Personal information
- Date of birth: 25 May 2005 (age 20)
- Place of birth: Belgrade, Serbia
- Height: 1.94 m (6 ft 4 in)
- Position: Centre-back

Team information
- Current team: Atalanta U23
- Number: 19

Youth career
- FK Milutinac
- Partizan
- 2023–2024: Atalanta

Senior career*
- Years: Team / Apps / (Gls)
- 2024–: Atalanta U23 / 47 / (1)

International career^{‡}
- 2021–2022: Slovenia U16 / 5 / (0)
- 2021–2022: Slovenia U17 / 8 / (0)
- 2024–2025: Slovenia U19 / 11 / (0)
- 2025–: Slovenia U21 / 2 / (0)

= Relja Obrić =

Slovenian footballer

Relja Obrić (Реља Обрић; born 22 April 2006) is a Slovenian professional footballer who plays as a centre-back for the Serie C club Atalanta U23. Born in Serbia, he is a youth international for Slovenia.

==Club career==
Obrić is youth product of the Serbian clubs FK Milutinac and Partizan. He moved to the youth academy of the Italian club Atalanta on 31 January 2023 on a 2.5 year contract. On 29 April 2024, he extended his contract with Atalanta until 2028. He was promoted to Atalanta U23s for the 2024–25 season.
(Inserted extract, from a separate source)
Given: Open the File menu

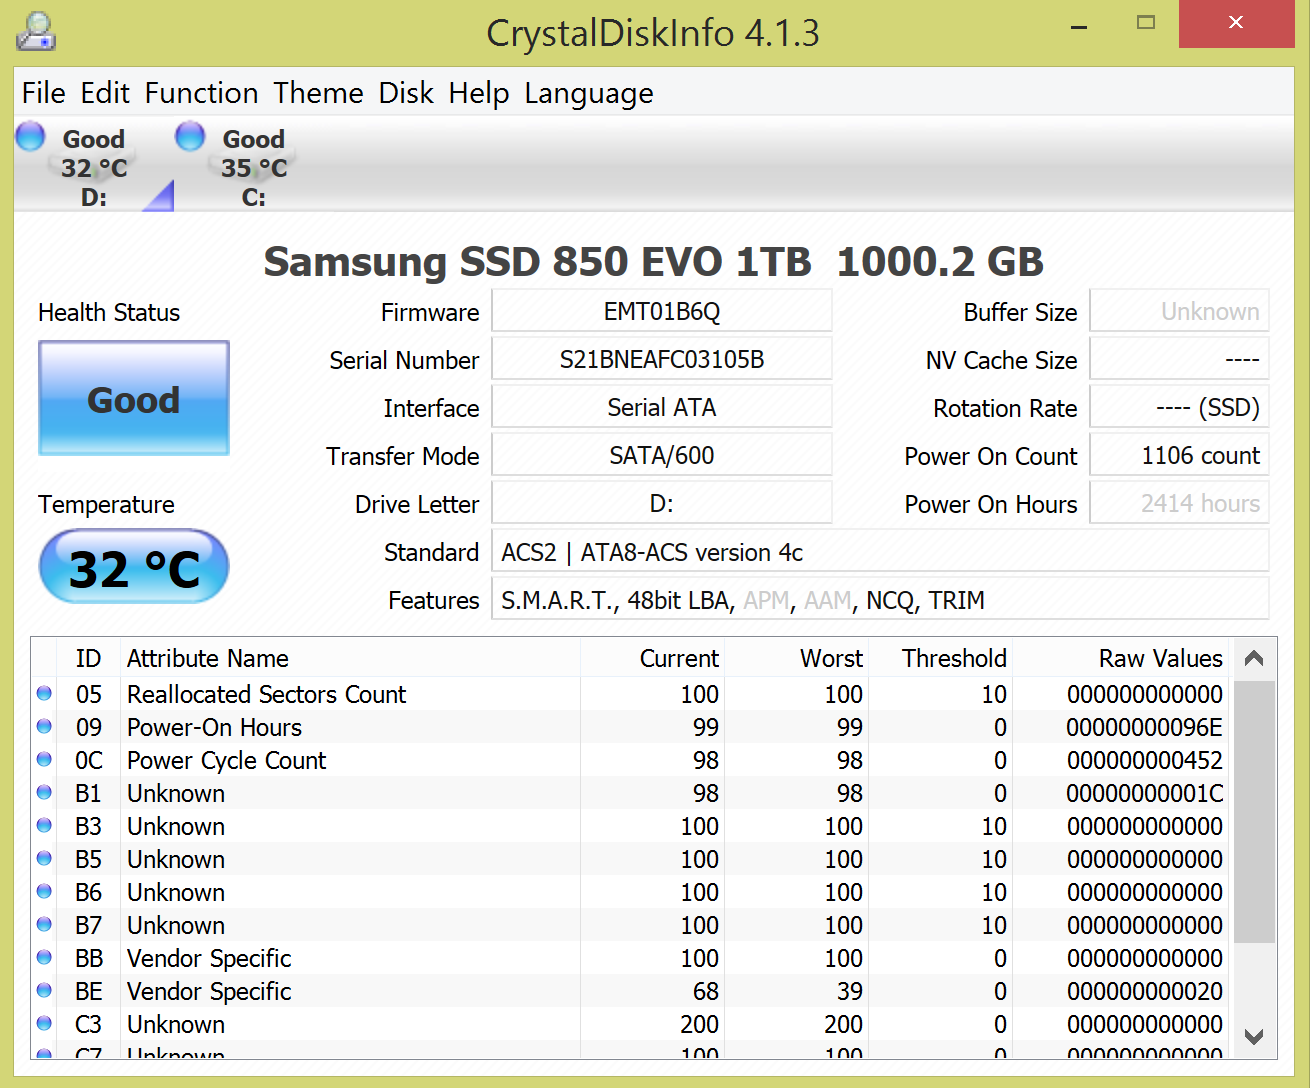Looking at the screenshot, I should pos(43,93).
He was called up to the senior Atalanta team for a set UEFA Champions League match against Paris Saint-Germain on 17 September 2025.

==International career==
Born in Serbia, Obrić is of Slovenian descent through his maternal grandmother and Serbian descent through his other relatives, and holds dual Slovenian-Serbian citizenship. He opted to play for Slovenia internationally. He was called up to the Slovenia U17s for the 2023 UEFA European Under-17 Championship. He also made the final squad for the Slovenia U21s at the 2025 UEFA European Under-21 Championship.